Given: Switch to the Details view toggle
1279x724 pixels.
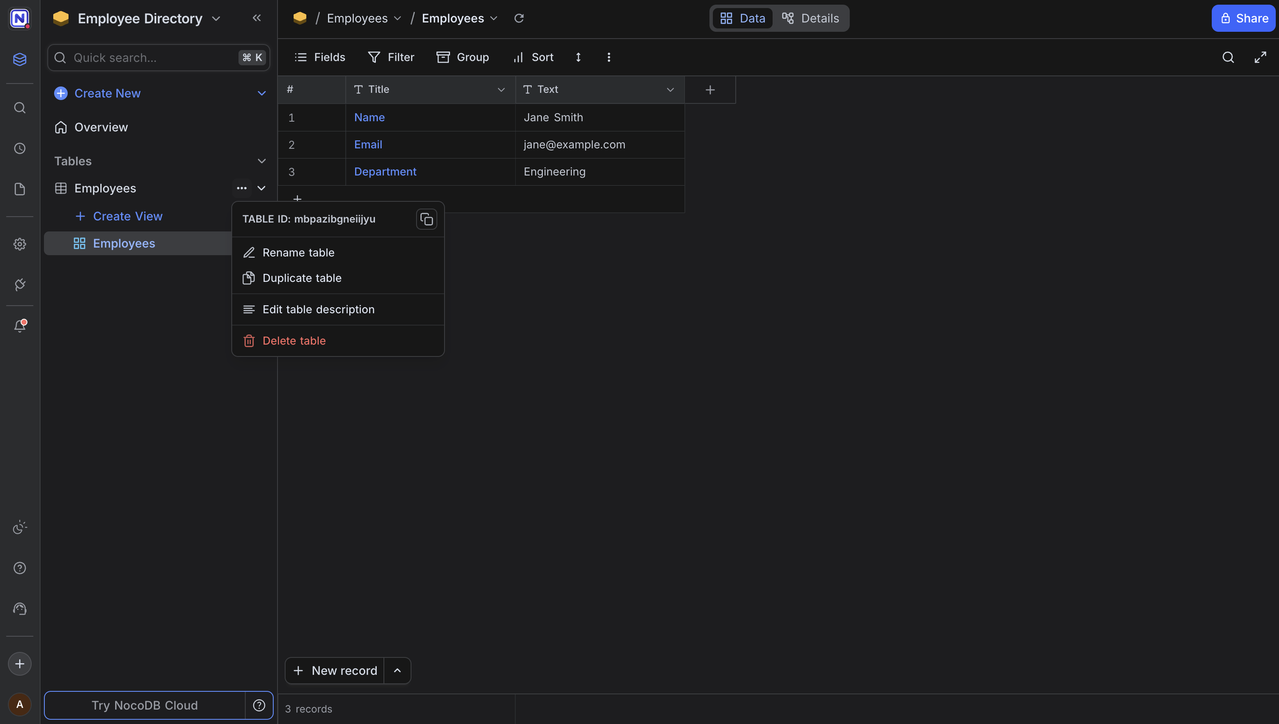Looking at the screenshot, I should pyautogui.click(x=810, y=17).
* * *
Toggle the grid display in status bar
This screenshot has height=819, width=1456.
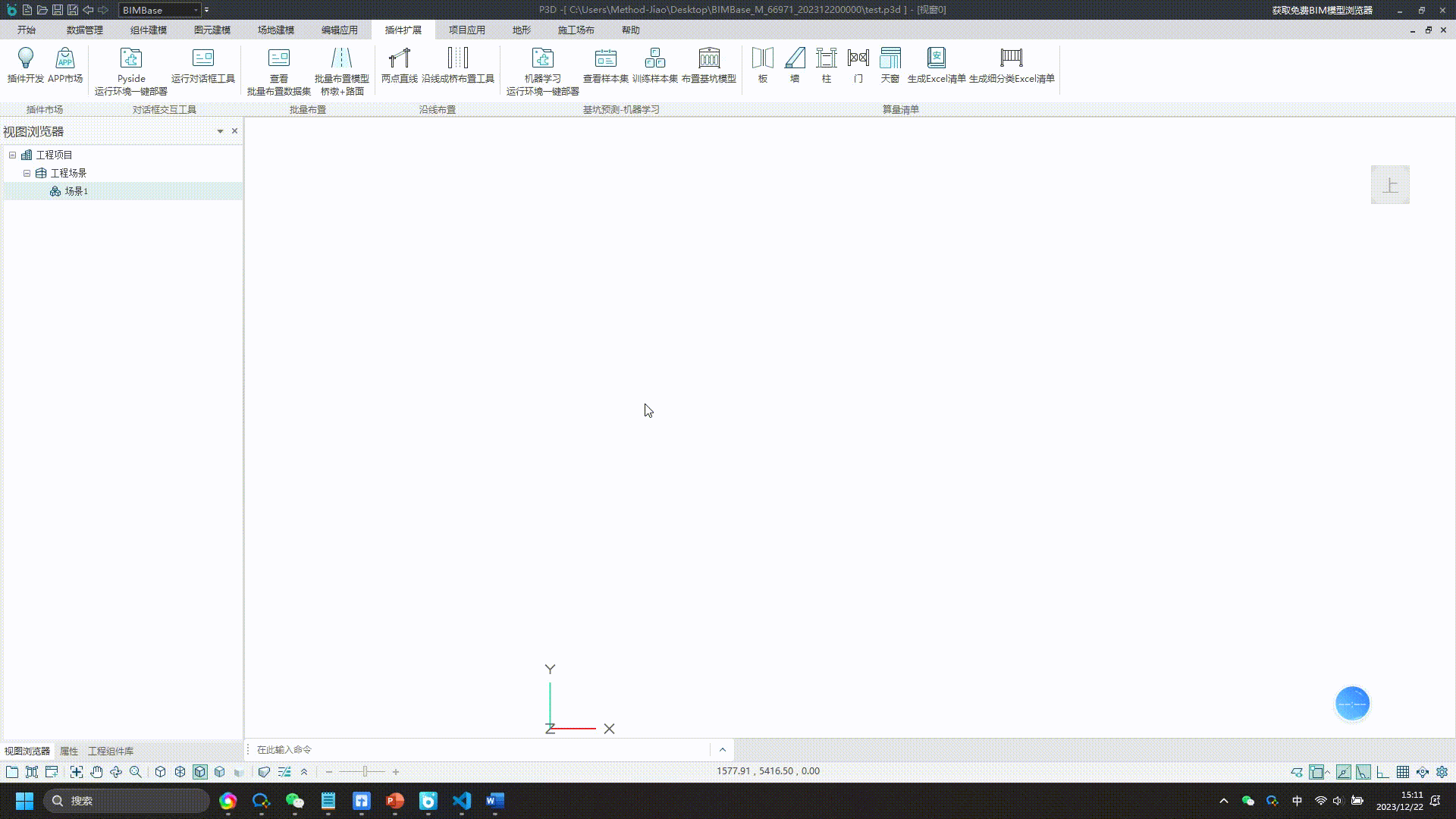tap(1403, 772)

• _WHAT IS BEING ASKED_
Rewrite the items from the line with "Toggle the grid display in status bar" to the line with "tap(1403, 772)", swapping "status bar" for "bottom toolbar" and changing nothing else. Leave the pictures out of your answer.

• _FINISHED TASK_
Toggle the grid display in bottom toolbar
This screenshot has height=819, width=1456.
tap(1403, 772)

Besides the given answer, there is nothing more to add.